Perhaps we’re underestimating the appeal of fresh blood given that we’re eleven months into a primary which remains choppy and unsettled. The process is meant to be choppy, though, and nothing is settled until primary voters start casting votes in February.
However, the horse race seems to be very fluid right now with a new poll showing former New York mayor Michael Bloomberg capturing six percent of Democratic primary voters. On the flip side, in the same poll, Sen. Kamala Harris has hit a new low of just two percent support nationally.
The results come from a polling partnership between The Hill and HarrisX, and give former vice president Joe Biden a handsome lead at thirty-one percent, with Sanders and Warren rounding out the top three:
Former New York City Mayor Michael Bloomberg (D) topped Sen. Kamala Harris (D-Calif.) in a new Hill-HarrisX poll of the Democratic presidential primary race.
The survey released on Monday found that support for the former mayor ticked up from 3 percent to 6 percent among likely Democratic voters and Democratic-leaning independents.
Sen. Kamala Harris (D-Calif.), meanwhile, fell behind with 2 percent support, a two-point decrease.
This marks the first Hill-HarrisX poll that has been taken since Bloomberg officially jumped into the 2020 race, though he was included as a possible candidate in a previous survey.
Here’s the complete breakdown of numbers where you can see who’s gaining and who’s dropping:
The “Unsure” number is something that not every pollster includes. Sometimes they will force poll respondents to at least provide a preference if they had to lean one way or another, or a list of preferences.
Kamala Harris Continues Nosedive
One more poll like this for Kamala Harris and the writing clearly has to be on the wall. We touched on this briefly on Monday but Harris’ campaign seems to be in freefall with senior staffers abandoning ship. The New York Times tried to assess why Harris unraveled so quickly. The answer? Terrible organization of resources, poor morale, and a big helping of nepotism:
Ms. Harris and her closest advisers made flawed decisions about which states to focus on, issues to emphasize and opponents to target, all the while refusing to make difficult personnel choices to impose order on an unwieldy campaign, according to more than 50 current and former campaign staff members and allies, most of whom spoke on condition of anonymity to disclose private conversations and assessments involving the candidate….
She also created an organization with a campaign chairwoman, Maya Harris, who goes unchallenged in part because she is Ms. Harris’s sister, and a manager, Mr. Rodriguez, who could not be replaced without likely triggering the resignations of the candidate’s consulting team. Even at this late date, aides said it’s unclear who’s in charge of the campaign….
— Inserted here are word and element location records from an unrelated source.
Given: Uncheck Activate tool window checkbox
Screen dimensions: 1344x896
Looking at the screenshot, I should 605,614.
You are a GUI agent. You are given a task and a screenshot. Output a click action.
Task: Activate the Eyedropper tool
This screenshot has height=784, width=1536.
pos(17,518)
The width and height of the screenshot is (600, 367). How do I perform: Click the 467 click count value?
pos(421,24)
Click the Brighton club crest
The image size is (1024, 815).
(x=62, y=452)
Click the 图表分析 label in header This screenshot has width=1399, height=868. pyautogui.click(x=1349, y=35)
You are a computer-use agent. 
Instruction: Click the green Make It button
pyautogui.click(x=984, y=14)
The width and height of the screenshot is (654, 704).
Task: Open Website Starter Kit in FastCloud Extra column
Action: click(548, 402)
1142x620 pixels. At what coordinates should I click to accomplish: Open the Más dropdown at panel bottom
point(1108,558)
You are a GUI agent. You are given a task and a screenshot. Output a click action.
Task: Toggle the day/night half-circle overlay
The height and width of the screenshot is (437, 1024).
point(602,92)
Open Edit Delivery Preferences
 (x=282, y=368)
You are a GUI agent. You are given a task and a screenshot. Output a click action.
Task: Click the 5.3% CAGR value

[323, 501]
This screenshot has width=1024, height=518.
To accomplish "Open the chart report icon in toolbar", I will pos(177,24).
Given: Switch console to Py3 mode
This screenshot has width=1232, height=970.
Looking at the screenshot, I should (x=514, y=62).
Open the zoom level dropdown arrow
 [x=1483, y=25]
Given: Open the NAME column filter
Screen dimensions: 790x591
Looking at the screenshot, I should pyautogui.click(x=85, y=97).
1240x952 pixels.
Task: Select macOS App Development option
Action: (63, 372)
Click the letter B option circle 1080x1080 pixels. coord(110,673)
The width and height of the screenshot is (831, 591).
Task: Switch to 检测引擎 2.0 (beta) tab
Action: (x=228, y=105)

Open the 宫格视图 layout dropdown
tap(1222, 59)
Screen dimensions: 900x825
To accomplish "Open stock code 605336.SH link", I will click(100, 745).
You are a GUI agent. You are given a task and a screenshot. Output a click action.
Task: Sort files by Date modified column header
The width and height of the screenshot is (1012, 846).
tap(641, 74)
But her troubles go beyond staffing and strategy: Her financial predicament is dire. The campaign has not taken a poll or been able to afford TV advertising since September, and it has all but quit buying Facebook ads in the last two months. Her advisers, after months of resistance, have only now signaled their desire for a group of former aides to begin a super PAC to finance an independent political effort on her behalf.
To some Democrats who know Ms. Harris, her struggles indicate larger limitations.
“You can’t run the country if you can’t run your campaign,” said Gil Duran, a former aide to Ms. Harris and other California Democrats who’s now the editorial page editor of the Sacramento Bee.
Running a successful national political campaign is hard, no one would argue with that broad statement. Running a national campaign that has to compete in dozens of early primary and caucus contests is not a job to envy, it’s a daily grind of endless tasks to complete and endless human resource issues finding reliable people to work at the national and state level. In short, setting up a successful campaign is seen as a precursor to setting up a functioning White House should the candidate win.
All of the campaigns have gone through rough patches when it comes to leadership, organization, and strategy questions. Sen. Bernie Sanders, perhaps, has had the most smooth transition into 2020 but that’s in part because he had a functioning apparatus from 2016 to fire back up just a few short years later.
There doesn’t seem to be a way forward for Harris now that she has been coupled to the stench of a losing campaign. Without proper organization in the important early states, much of which should already be in top shape, it will be hard to actually compete. Beyond that, her financial troubles may put an end to things quicker than a poor campaign strategy will.
In the meantime, Bloomberg is making a small splash that may or may not even last past the next few weeks beyond the next Democratic debate.